Attività da svolgere:
Stabilisci se le affermazioni (a), (b) e (c) concordano con il testo sull'immersione: (a) le squadre entrano in acqua a venti minuti di distanza l'una dall'altra; (b) durante la navigazione prevale la tensione; (c) è Ubaldo a scendere in acqua per fissare le boe di superficie. Per ciascuna rispondi sì o no e riporta tra virgolette le parole decisive del testo.

Durante le due ore di navigazione si fanno gli ultimi controlli, si ripassano i ruoli e le procedure. Un minimo di tensione è palpabile, ma prevalgono il buon umore e la goliardia. Briefing finale.
Ci siamo: avvistiamo il segnale in superficie lasciati il giorno prima. Ubaldo ormeggia Luce nei pressi del segnale e Gianni Cecchi scende in acqua a fissare al pedagno le boe di superficie per la discesa. Intanto si prepara la prima squadra: Marcello Bussotti, Mario Comi, Ivano Predari, Andrea Pizzato.
Seguono: Simone Furlanetto con Alessandro Bertasi, Alessandro Georuga e infine Giovanni Escuriale con Monica Pignanelli.
Tutti i componenti del Team utilizzano per l’immersione il Rebreather a circuito chiuso elettronico Megalodon Innerspace. Il rebreather infatti permette di raggiungere queste profondità e di potervi trascorre un tempo di fondo adeguato, tale da consentirne l’esplorazione, e di gestire in modo indipendente la risalita e tutte le fasi della decompressione.
Le squadre sono distanziate da un intervallo di venti minuti per evitare il sovraffollamento in immersione e soprattutto durante le lunghe tappe di decompressione.

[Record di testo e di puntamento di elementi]
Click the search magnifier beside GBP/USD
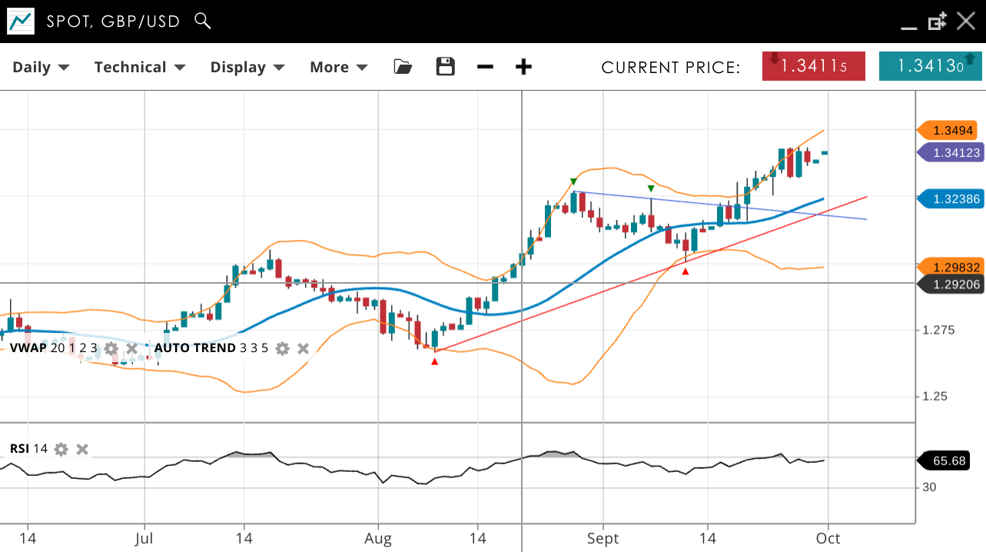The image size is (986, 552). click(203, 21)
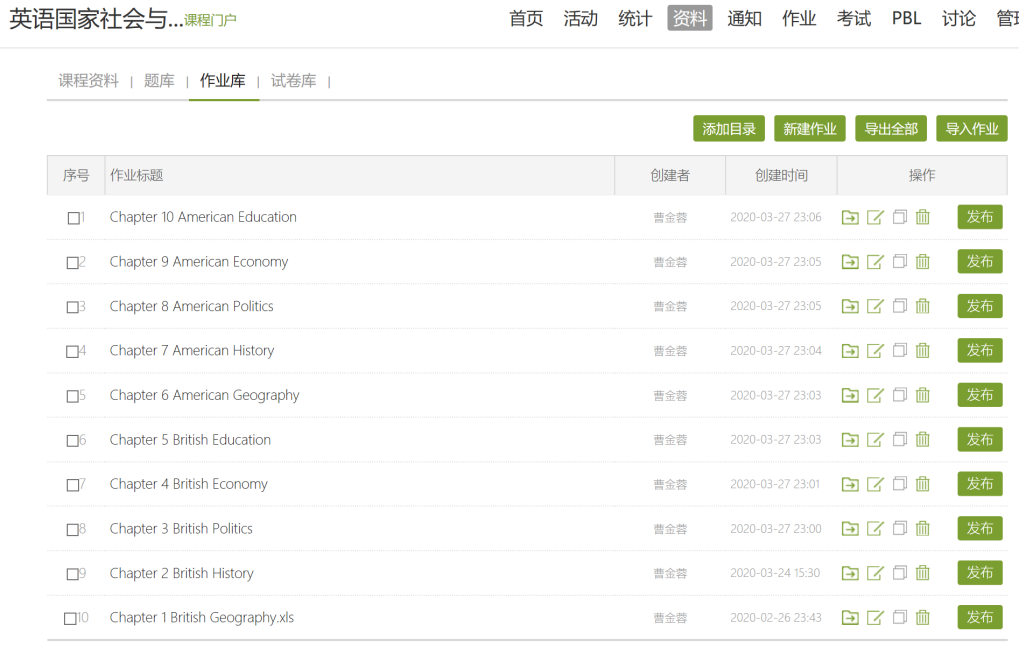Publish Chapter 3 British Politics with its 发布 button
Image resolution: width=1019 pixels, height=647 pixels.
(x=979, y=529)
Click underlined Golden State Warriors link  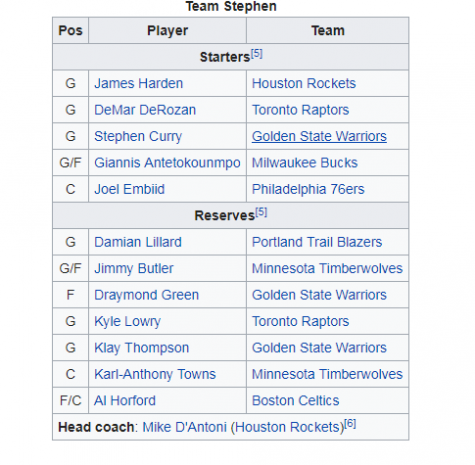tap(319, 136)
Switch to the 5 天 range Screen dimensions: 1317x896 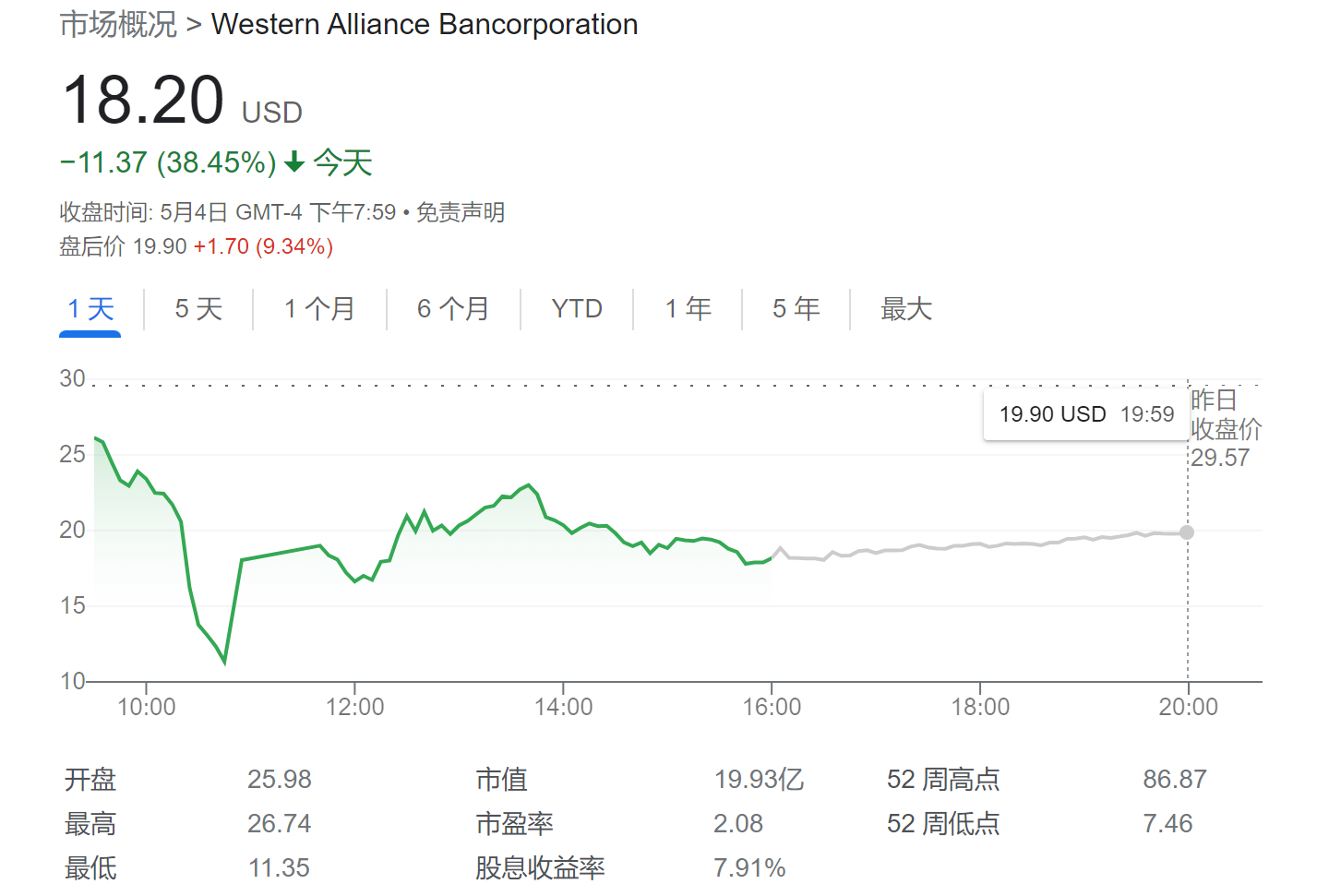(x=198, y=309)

Soluzione:
(a) Sì: «Le squadre sono distanziate da un intervallo di venti minuti».
(b) No: «Un minimo di tensione è palpabile, ma prevalgono il buon umore e la goliardia».
(c) No: «Gianni Cecchi scende in acqua a fissare al pedagno le boe di superficie per la discesa».